## Exercise text
BEGIN
Valentina Mikhaylovna Leontyeva (Валентина Михайловна Леонтьева; 1 August 1923 – 20 May 2007) was a famous anchor on Soviet TV. She was one of the first television presenters in the Soviet Union.

Leontyeva survived the Siege of Leningrad, which claimed the life of her father. After a brief stint at the Mendeleyev Institute, she attended the Vakhtangov Theatre School in Moscow. In 1948, she joined a theatre in Tambov.

As a TV anchor, she became famous for her deeply felt manner of presentation. Among her most popular shows was "Ot Vsei Dushi" ("From the Bottom of My Heart"), which has been praised for its honesty and emotional depth. She toured 54 cities of the Soviet Union with a stage version of the show. She was also the host of the Goluboy ogonyok ("Blue Light"), a New Year's Eve variety show, and Spokoinoi Nochi, Malyshi ("Good Night, Little Ones"), a daily program for children. In 1975, Leontyeva was awarded the USSR State Prize.

In the 1980s, she hosted Visit to Fairy Tales, a children's show, and became popularly known as simply "Aunt Valya" (Тётя Валя). Her popularity led to her being awarded the title of People's Artist of the USSR (1982), the highest honor that could be bestowed on a television presenter. On 12 March 2004 the Federation Council of Russia presented to her the medal "For Contributions", revived from the 19th century.

After her retirement from Channel One in 1991, Valentina Leontyeva lived with her sister in the Ulyanovsk Oblast up until her death.

There is a statue of her more than 2m in height on the Goncharov street in Ulyanovsk unveiled on 1 August 2008 in the garden of the Ulyanovskiy Regional Muppets Theater, which was recently named after Leontyeva.
END
## Data excerpts
BEGIN
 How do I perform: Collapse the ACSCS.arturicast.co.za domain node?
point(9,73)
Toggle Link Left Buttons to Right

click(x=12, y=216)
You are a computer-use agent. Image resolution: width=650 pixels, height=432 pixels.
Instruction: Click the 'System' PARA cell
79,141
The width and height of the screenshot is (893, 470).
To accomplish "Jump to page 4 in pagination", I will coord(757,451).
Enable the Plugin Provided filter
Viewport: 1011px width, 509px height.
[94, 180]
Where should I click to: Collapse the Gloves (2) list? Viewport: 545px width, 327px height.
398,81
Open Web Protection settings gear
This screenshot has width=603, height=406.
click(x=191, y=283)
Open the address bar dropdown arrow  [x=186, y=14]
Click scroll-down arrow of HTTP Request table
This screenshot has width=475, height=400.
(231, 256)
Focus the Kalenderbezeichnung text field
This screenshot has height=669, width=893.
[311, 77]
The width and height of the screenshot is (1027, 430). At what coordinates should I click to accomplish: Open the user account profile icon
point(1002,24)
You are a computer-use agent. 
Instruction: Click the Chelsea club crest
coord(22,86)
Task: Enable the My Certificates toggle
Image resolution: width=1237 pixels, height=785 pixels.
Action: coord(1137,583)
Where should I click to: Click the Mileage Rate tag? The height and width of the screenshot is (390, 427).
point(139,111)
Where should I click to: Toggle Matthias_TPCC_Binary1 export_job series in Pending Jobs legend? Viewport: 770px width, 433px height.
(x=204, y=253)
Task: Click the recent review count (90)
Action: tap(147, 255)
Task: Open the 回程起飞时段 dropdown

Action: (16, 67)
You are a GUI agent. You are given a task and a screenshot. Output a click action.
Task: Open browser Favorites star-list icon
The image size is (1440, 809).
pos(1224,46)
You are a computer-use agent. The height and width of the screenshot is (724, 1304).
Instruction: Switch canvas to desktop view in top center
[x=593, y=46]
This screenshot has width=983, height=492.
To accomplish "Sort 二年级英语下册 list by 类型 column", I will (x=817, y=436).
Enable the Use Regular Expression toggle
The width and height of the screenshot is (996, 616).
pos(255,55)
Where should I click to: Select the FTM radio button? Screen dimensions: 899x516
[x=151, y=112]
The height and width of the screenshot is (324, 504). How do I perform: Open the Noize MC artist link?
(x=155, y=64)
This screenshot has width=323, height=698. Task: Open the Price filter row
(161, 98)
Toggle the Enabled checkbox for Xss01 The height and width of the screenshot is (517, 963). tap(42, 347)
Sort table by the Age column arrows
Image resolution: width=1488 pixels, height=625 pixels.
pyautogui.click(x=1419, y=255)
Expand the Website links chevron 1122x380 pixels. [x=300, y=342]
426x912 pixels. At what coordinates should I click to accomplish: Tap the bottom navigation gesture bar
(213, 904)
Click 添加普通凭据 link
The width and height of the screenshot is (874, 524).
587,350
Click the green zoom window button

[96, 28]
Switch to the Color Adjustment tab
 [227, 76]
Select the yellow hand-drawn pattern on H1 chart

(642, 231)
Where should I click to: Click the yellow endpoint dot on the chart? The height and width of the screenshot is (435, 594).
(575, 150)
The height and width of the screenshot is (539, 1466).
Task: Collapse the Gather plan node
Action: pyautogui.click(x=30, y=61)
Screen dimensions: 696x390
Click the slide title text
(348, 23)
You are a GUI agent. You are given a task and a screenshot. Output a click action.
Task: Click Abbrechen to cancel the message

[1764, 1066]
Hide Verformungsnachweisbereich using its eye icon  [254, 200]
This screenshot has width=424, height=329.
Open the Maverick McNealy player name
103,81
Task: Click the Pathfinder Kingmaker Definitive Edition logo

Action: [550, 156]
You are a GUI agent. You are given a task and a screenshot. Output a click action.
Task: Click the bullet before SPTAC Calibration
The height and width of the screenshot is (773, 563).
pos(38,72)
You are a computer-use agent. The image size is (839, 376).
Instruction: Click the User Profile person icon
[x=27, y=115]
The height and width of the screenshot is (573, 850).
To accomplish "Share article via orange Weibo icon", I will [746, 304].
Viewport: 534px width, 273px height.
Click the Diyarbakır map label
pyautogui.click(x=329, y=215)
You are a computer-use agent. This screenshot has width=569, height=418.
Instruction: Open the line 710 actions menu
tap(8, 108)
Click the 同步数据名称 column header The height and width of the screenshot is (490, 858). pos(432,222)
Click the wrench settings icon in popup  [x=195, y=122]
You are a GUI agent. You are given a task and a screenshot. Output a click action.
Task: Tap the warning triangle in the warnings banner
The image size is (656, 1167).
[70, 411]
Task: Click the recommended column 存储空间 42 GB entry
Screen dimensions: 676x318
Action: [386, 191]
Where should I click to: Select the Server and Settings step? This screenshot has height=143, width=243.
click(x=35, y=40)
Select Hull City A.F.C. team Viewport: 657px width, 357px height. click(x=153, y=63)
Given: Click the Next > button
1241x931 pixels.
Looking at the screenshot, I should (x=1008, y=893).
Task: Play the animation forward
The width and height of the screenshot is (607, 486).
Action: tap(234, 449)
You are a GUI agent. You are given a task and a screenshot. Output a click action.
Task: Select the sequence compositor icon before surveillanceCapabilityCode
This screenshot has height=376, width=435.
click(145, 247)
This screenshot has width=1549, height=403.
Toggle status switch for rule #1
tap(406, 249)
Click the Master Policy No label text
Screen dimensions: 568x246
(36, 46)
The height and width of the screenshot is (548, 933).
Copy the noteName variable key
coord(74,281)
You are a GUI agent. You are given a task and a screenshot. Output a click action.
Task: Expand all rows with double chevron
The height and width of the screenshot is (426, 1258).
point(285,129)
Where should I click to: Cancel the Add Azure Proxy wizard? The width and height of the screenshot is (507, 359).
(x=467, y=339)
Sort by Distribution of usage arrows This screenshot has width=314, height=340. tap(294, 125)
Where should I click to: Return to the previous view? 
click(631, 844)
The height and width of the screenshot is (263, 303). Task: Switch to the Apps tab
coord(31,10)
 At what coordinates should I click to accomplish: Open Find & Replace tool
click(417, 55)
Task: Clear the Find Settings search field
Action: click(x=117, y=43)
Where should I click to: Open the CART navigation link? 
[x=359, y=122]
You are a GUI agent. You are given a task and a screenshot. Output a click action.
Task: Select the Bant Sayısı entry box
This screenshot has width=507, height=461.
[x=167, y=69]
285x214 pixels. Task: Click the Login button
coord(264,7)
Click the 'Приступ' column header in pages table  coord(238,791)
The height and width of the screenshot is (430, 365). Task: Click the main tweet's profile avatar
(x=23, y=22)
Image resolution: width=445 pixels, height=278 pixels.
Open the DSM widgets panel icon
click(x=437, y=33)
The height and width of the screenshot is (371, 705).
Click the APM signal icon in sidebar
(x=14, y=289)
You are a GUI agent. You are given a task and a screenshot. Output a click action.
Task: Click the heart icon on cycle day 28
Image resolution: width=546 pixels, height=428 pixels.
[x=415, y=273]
END
## Required action
Please rewrite the passage of the text about Valentina Leontyeva that begins with the words "In the 1980s, she" and stops after "the 19th century.", switching "Aunt Valya" to "Auntie Valya".

## Output for this exercise
In the 1980s, she hosted Visit to Fairy Tales, a children's show, and became popularly known as simply "Auntie Valya" (Тётя Валя). Her popularity led to her being awarded the title of People's Artist of the USSR (1982), the highest honor that could be bestowed on a television presenter. On 12 March 2004 the Federation Council of Russia presented to her the medal "For Contributions", revived from the 19th century.